*WRITTEN PROBLEM 1*
In the thread, can you give the part that opens with "2005-08-23 Thread Bryan" and closes with "few times :-)" again, swapping "unpacking" for "extracting"?

*PASSAGE PROVIDED*
** Start **

I'd agree, looks like a hardware problem.
Note the age of your 1G drive...it has got to be close to ten years old.

OpenBSD's file systems are very solid.  What you saw is a very
extraordinary event.  I've seen something close to that only a very few
times in many years and many machines of working with OpenBSD, and it
always involved a power-off in the middle of some disk activity, and
that's not what happened in your case.  I routinely freak people out by
tapping the power button on an OpenBSD machine if it is not convient to
login to do a proper shutdown (yeah, I make sure it isn't busy at the
time, but otherwise, just hit the button).

Good way to work a hard disk: Unpack ports or source tar.gz files,
'specially with softdeps off.

Nick.



Re: Complete disk disaster

2005-08-23 Thread Josh Grosse
On Tue, Aug 23, 2005 at 11:29:18AM +0200, Ramiro Aceves wrote:
...
 Do you know of any disk test or utility program that can stress the disk
 to work hard until it fails?

Smartmontools is available as an OBSD package.  From the port readme:

--

smartmontools-5.33 -- control and monitor storage systems using SMART

The smartmontools package contains two utility programs (smartctl and
smartd) to control and monitor storage systems using the
Self-Monitoring, Analysis and Reporting Technology System (SMART) built
into most modern ATA and SCSI hard disks.  In many cases, these
utilities will provide advanced warning of disk degradation and failure.

See http://smartmontools.sourceforge.net/ for details.



Re: Complete disk disaster

2005-08-23 Thread Bryan Irvine
 Good way to work a hard disk: Unpack ports or source tar.gz files,
 'specially with softdeps off.

And once you are done unpacking run /usr/libexec/locate.updatedb a few times :-)

This would cause the system to 'touch' every file on your drive and
you will almost surely see errors if there is a disk problem.


--Bryan



Re: Complete disk disaster

2005-08-23 Thread Will H. Backman
Most drives keep track of errors and are able to warn you of trouble
before they fail completely.  SMART is not always reliable, but should
warn you of coming problems.
See the atactl man page



Re: Complete disk disaster

2005-08-23 Thread Ramiro Aceves
Josh Grosse wrote:
 On Tue, Aug 23, 2005 at 11:29:18AM +0200, Ramiro Aceves wrote:
 
...
Do you know of any disk test or utility program that can stress the disk
to work hard until it fails?
 


Oh, thanks, but I tried to do it a month ago from my Linux box and this
is an old disk that does not have the SMART thing. :-(

Thank you very much.

Ramiro.


 
 Smartmontools is available as an OBSD package.  From the port readme:
 
 --
 
 smartmontools-5.33 -- control and monitor storage systems using SMART
 
 The smartmontools package contains two utility programs (smartctl and
 smartd) to control and monitor storage systems using the
 Self-Monitoring, Analysis and Reporting Technology System (SMART) built
 into most modern ATA and SCSI hard disks.  In many cases, these
 utilities will provide advanced warning of disk degradation and failure.
 
 See http://smartmontools.sourceforge.net/ for details.



Re: Complete disk disaster

2005-08-23 Thread Edd Barrett
 Oh, thanks, but I tried to do it a month ago from my Linux box and this
 is an old disk that does not have the SMART thing. :-(

At the price of storage media these days, you may aswell just buy another disk.

Regards

Edd

** End **

Page and screen pointing records
** Start **

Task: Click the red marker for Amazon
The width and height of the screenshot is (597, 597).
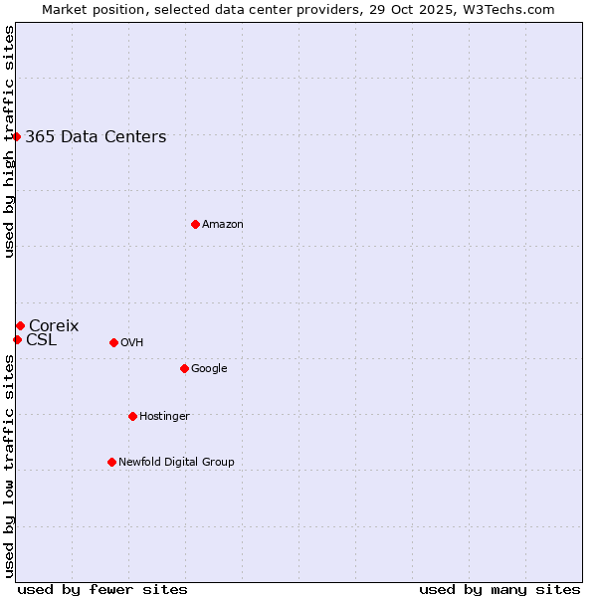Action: [195, 224]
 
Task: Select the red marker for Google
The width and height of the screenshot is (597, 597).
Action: [184, 368]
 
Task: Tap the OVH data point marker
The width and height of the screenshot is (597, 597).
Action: [113, 342]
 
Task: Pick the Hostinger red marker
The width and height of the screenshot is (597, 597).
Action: [132, 416]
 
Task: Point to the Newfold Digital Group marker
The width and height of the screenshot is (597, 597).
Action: [111, 462]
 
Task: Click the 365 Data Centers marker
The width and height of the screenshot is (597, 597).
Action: [17, 136]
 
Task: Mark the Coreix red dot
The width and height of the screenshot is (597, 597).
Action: [20, 325]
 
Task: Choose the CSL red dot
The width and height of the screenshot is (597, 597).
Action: [17, 339]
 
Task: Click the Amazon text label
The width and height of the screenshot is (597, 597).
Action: [223, 224]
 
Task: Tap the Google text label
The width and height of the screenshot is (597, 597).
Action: [209, 368]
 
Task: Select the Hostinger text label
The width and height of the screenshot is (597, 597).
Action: [164, 416]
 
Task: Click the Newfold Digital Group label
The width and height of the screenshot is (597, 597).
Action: [176, 462]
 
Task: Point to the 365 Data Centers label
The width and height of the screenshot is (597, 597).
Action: [96, 137]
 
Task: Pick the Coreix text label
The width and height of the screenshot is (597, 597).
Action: [54, 325]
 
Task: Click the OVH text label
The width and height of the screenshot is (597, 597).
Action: [132, 342]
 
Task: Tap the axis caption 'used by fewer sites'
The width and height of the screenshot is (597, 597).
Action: [102, 589]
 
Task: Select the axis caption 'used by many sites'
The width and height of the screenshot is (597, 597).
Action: [499, 589]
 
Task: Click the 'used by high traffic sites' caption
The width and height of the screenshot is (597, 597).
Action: [9, 141]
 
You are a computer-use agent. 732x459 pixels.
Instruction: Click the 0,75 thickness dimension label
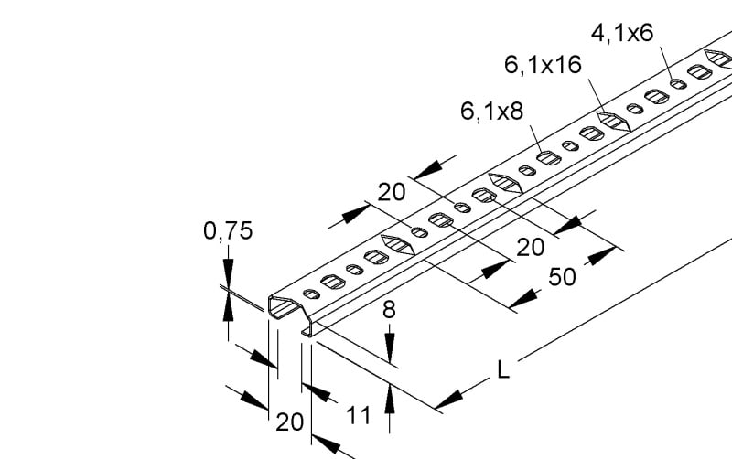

** End **

*WRITTEN PROBLEM 2*
Can you output the entries from the line containing "Task: Pick the Hostinger red marker" through the line containing "Action: [111, 462]", both included, as a Markdown table with a Row column numbering each line and a Line column holding it, leaving out blank lines?

*FINAL ANSWER 1*
2005-08-23 Thread Bryan Irvine
 Good way to work a hard disk: Unpack ports or source tar.gz files,
 'specially with softdeps off.

And once you are done extracting run /usr/libexec/locate.updatedb a few times :-)

*FINAL ANSWER 2*
| Row | Line |
|---|---|
| 1 | Task: Pick the Hostinger red marker |
| 2 | The width and height of the screenshot is (597, 597). |
| 3 | Action: [132, 416] |
| 4 | Task: Point to the Newfold Digital Group marker |
| 5 | The width and height of the screenshot is (597, 597). |
| 6 | Action: [111, 462] |